- Records to use:
-=-=-=-=-
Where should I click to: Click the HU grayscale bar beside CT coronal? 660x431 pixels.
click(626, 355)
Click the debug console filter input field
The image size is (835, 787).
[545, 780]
-=-=-=-=-
- Requirements:
Please print the lines above word for word, with nothing changed.

- Output of the exercise:
Where should I click to: Click the HU grayscale bar beside CT coronal? 660x431 pixels.
click(626, 355)
Click the debug console filter input field
The image size is (835, 787).
[545, 780]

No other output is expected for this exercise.